■ INFORMATION SHOWN:
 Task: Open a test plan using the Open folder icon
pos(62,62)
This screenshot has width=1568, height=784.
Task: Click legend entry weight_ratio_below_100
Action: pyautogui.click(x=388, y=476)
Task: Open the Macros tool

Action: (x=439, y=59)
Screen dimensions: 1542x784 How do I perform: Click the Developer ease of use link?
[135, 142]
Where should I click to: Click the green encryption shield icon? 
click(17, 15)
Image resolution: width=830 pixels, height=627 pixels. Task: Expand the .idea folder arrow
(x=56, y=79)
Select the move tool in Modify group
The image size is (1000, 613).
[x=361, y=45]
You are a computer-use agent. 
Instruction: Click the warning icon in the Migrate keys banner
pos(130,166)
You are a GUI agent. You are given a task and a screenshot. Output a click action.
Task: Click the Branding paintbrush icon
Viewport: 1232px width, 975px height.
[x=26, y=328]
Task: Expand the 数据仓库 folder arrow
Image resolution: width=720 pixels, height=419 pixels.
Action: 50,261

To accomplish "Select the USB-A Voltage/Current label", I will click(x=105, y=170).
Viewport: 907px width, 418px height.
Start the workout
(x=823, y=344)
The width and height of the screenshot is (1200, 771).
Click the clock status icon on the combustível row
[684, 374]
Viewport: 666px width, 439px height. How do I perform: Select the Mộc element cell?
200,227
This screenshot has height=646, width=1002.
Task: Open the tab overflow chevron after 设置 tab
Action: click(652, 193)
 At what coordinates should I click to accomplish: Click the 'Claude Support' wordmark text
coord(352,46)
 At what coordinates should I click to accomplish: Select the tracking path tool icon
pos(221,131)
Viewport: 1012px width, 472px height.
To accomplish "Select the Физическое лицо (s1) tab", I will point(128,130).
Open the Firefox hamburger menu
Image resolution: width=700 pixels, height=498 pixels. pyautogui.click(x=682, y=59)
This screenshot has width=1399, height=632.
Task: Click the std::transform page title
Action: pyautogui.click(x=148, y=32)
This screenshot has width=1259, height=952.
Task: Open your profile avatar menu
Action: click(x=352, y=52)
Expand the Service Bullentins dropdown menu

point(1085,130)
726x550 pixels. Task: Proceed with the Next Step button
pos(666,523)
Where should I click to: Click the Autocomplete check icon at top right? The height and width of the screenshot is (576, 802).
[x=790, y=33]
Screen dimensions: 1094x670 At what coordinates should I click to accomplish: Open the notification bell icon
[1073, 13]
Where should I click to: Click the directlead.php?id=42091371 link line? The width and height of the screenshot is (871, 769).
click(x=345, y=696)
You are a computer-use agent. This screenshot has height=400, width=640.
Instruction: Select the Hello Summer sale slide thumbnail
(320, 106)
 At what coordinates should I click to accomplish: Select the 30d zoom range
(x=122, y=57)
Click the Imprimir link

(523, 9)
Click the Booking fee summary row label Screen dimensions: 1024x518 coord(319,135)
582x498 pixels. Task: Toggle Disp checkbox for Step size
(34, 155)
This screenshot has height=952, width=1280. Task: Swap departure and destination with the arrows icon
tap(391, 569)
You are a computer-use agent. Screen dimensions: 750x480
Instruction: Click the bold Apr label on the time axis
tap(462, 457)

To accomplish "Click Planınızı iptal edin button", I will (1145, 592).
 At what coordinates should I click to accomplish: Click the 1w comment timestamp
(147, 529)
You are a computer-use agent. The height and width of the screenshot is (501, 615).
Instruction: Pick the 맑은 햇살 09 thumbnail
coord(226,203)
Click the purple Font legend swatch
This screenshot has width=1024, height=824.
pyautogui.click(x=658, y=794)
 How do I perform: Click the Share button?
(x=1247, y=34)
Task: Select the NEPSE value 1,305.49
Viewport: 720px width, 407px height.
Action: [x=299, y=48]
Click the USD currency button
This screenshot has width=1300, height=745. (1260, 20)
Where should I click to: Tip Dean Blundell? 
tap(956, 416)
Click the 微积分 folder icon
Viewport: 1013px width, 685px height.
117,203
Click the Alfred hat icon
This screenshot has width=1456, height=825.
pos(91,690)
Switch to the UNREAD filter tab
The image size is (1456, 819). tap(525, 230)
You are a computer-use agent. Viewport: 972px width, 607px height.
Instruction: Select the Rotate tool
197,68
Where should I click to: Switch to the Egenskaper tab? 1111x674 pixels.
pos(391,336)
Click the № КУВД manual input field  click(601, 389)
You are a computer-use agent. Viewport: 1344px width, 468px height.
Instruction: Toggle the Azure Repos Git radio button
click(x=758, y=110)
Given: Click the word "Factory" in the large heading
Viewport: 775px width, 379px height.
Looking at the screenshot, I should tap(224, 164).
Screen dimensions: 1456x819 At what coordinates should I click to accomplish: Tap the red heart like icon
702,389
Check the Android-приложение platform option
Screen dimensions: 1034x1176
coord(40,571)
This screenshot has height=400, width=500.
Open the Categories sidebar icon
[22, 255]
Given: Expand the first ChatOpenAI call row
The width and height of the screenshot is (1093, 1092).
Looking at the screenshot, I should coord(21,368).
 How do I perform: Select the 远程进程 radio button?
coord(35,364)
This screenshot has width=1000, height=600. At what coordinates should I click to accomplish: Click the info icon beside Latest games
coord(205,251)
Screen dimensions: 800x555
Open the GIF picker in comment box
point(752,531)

■ CHALLENGE:
Starting with the line that contains "Where should I click to: Click the Autocomplete" and going on through the line that contains "click(x=345, y=696)", write those lines out again with the item wording left as it is. In the answers, scale every click coordinate by 1.05 and round it to a whole number, with halves rounded up.

■ RESULT BELOW:
Where should I click to: Click the Autocomplete check icon at top right? The height and width of the screenshot is (576, 802).
[x=830, y=35]
Screen dimensions: 1094x670 At what coordinates should I click to accomplish: Open the notification bell icon
[1127, 14]
Where should I click to: Click the directlead.php?id=42091371 link line? The width and height of the screenshot is (871, 769).
click(x=362, y=731)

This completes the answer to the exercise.